The result could mean a regulatory shift in how the government and pharmaceutical industries address a drug's capacity to treat symptoms and patients in a manner not authorized by the Food and Drug Administration (FDA).
Alfred Caronia, a former representative of Orphan Medical - now owned by Jazz Pharmaceutical - argued that his conviction was in violation of his right to free speech, since it was based on a verbal exchange he had with a doctor about off-label use of an FDA-approved drug.
"Regulating speech must be a last - not first - resort," the majority wrote in the ruling. "The government hasn't established a 'reasonable fit' among… drug safety and public health, the lawfulness of off-label use, and its construction of the FDCA [Federal Food, Drug, and Cosmetic Act] to prohibit off-label promotion."

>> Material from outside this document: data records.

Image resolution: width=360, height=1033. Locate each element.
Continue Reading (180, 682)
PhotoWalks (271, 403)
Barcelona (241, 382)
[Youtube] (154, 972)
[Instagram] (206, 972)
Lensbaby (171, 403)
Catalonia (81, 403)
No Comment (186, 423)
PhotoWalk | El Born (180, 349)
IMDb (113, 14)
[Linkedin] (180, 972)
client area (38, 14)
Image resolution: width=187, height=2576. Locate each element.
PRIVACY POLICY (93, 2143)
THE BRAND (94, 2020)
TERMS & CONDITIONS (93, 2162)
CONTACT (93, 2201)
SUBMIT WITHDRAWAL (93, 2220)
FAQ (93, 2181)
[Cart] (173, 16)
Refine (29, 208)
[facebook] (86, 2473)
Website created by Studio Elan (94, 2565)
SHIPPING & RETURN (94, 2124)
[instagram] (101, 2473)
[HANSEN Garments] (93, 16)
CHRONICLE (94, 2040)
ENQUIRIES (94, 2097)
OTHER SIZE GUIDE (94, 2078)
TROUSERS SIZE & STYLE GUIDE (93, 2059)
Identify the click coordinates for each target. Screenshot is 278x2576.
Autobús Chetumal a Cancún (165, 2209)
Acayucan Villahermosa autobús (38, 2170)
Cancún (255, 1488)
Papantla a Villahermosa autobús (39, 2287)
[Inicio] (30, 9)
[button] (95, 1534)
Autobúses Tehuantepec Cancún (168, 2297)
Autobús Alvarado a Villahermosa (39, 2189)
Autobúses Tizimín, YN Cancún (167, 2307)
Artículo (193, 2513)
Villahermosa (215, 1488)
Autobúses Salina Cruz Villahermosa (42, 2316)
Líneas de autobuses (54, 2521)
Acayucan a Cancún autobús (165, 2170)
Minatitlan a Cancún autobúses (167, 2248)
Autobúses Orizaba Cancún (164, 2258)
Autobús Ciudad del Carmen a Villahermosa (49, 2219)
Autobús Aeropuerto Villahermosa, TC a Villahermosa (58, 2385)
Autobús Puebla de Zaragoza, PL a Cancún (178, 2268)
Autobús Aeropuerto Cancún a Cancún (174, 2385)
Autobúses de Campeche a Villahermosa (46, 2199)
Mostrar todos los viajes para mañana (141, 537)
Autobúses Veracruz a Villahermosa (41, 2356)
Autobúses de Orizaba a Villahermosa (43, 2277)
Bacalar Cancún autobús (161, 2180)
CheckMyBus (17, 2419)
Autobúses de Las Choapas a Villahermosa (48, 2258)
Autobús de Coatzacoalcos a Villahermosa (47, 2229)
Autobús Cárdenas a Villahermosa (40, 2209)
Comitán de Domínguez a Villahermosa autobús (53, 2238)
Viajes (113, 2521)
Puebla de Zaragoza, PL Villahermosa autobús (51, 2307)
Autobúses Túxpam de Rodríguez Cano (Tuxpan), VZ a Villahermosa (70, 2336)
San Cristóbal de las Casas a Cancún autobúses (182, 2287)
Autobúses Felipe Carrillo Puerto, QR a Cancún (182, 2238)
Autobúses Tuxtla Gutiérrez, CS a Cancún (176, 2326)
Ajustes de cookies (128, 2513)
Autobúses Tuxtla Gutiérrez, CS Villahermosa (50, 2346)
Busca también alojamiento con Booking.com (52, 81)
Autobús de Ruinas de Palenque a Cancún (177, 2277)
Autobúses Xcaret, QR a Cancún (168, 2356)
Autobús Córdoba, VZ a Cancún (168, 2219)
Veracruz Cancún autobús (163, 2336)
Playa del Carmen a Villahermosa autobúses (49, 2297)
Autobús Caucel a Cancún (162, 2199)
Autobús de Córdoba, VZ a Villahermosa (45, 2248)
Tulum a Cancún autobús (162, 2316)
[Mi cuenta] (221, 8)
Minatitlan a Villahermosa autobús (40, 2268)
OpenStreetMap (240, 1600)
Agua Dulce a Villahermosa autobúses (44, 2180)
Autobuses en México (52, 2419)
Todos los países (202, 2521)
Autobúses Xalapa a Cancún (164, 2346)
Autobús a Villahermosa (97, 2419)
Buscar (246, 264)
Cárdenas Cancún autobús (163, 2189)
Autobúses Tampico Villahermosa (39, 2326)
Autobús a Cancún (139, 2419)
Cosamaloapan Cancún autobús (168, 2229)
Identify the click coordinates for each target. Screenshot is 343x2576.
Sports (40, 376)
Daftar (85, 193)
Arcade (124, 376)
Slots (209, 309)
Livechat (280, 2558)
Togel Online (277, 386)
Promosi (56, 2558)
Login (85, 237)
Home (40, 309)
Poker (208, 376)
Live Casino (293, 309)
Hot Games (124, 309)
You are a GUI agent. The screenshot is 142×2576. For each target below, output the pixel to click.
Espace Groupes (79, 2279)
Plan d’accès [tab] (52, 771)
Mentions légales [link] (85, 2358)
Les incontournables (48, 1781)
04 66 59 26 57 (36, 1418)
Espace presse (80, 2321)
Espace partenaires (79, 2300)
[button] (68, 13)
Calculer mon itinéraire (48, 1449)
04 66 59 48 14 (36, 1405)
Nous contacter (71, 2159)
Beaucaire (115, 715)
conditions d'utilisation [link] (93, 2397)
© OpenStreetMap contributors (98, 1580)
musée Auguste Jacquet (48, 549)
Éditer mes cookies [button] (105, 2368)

Two of the three judges who made up the panel of the Court of Appeals for the Second Circuit in Manhattan concluded that "the government cannot prosecute pharmaceutical manufacturers and their representatives under the FDCA for speech promoting lawful, off-label use of an FDA-approved drug."
FDA approval cannot limit or interfere with medical practice by preventing physicians from making prescription decisions they deem beneficial for patients. Because the agency does not regulate how physicians prescribe approved drugs, it allows approved and unapproved use by doctors.
The lone dissenting judge in the ruling considered the evidence as "ample" enough to conclude "beyond a reasonable doubt that Caronia conspired to introduce or deliver for introduction into interstate commerce, a misbranded drug." Altogether, the decision "calls into question a fundamental regime of federal regulation that has existed for more than a century."
According to the official blog of Hyman, Phelps & McNamara, PC, a large food and drug law firm that provides service to clients regulated primarily by the FDA, the ruling is "very significant… [and] will have wide implications for [the] FDA and the companies and individuals regulated by the FDA."
The implications of the ruling touch on a history of government convictions against pharmaceutical companies for misbranding based on off-label promotion. In 2009, Pfizer paid $ 2.3 billion in a case that involved illegal marketing of its painkiller, valdecoxib. Last July, a record breaking $ 3 billion settlement involved GlaxoSmithKline's illegal marketing of several drugs.